» **Reading text**:
□ □ □ □ □

# Rd 1 Game 3: Heat @ Bobcats (4/26 7:00PM)



## Wade2Bosh (Mar 31, 2004)

*@*









    

    ​


----------



## Wade2Bosh (Mar 31, 2004)

Gonna need a better and much more consistent effort than we got in game 2. 

Bobcats have won 15 of their last 17 home games.


----------



## LeGoat06 (Jun 24, 2013)

Realistically we should sweep them. But the way they played tough on our home floor the first 2 games I'd be happy with 1 out of 2


----------



## Wade2Bosh (Mar 31, 2004)

__ https://twitter.com/i/web/status/459436214894862336


----------



## Bogg (May 4, 2009)

Trent said:


> Realistically we should sweep them. But the way they played tough on our home floor the first 2 games* I'd be happy with 1 out of 2*


Charlotte fans feel the same way.


----------



## LeGoat06 (Jun 24, 2013)

Bogg said:


> Charlotte fans feel the same way.


Ya but if we are up 3-1 going to game 5 this series is over.


----------



## UD40 (May 12, 2005)

Too much wear & tear on Jefferson and I don't see MKG continuing his offensive output. I'm expecting to finish this off in Charlotte.


----------



## BlackNRed (Feb 9, 2005)

□ □ □ □ □

» **Raw data**:
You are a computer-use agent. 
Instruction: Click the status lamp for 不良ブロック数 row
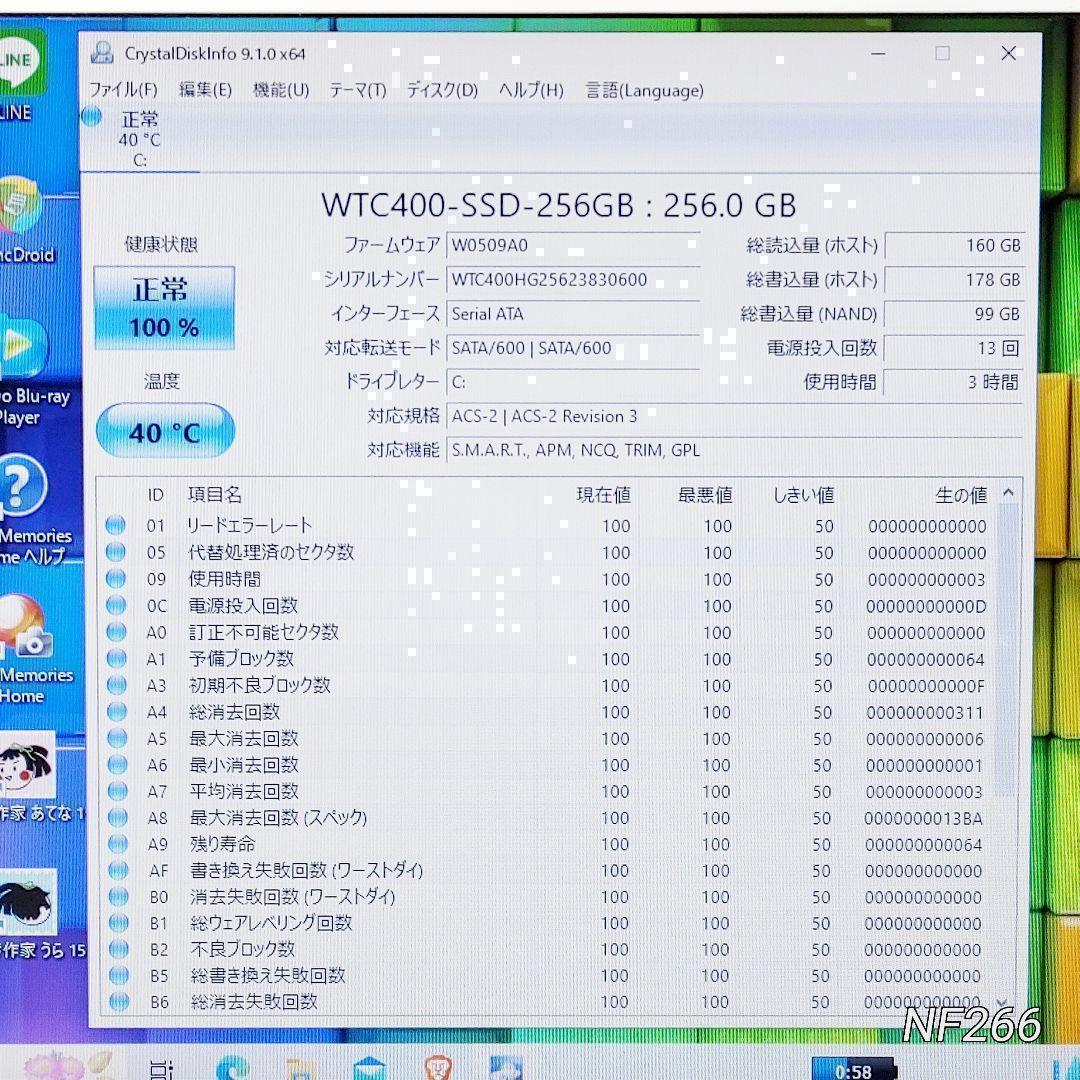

□ □ □ □ □

In the forum thread on Game 3 of the Heat–Bobcats series, list each distinct username that appears as a post header, naming each one once in order of first appearance.

Wade2Bosh, LeGoat06, Bogg, UD40, BlackNRed